Task description
Only the lines from the one with "The width and" to the end of the data below should be given again, exactly as written.

========

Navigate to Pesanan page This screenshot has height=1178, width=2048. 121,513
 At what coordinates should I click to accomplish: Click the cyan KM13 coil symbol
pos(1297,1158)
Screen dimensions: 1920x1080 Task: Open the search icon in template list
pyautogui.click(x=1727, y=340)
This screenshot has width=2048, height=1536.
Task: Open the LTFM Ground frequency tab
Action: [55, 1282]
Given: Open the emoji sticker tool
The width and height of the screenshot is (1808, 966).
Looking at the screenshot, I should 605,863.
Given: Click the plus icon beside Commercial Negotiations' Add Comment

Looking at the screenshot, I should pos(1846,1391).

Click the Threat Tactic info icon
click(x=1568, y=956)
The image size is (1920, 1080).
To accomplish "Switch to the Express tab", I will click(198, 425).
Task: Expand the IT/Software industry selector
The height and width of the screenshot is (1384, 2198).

========

Output for this exercise
The width and height of the screenshot is (1808, 966).
Looking at the screenshot, I should 605,863.
Given: Click the plus icon beside Commercial Negotiations' Add Comment

Looking at the screenshot, I should pos(1846,1391).

Click the Threat Tactic info icon
click(x=1568, y=956)
The image size is (1920, 1080).
To accomplish "Switch to the Express tab", I will click(198, 425).
Task: Expand the IT/Software industry selector
The height and width of the screenshot is (1384, 2198).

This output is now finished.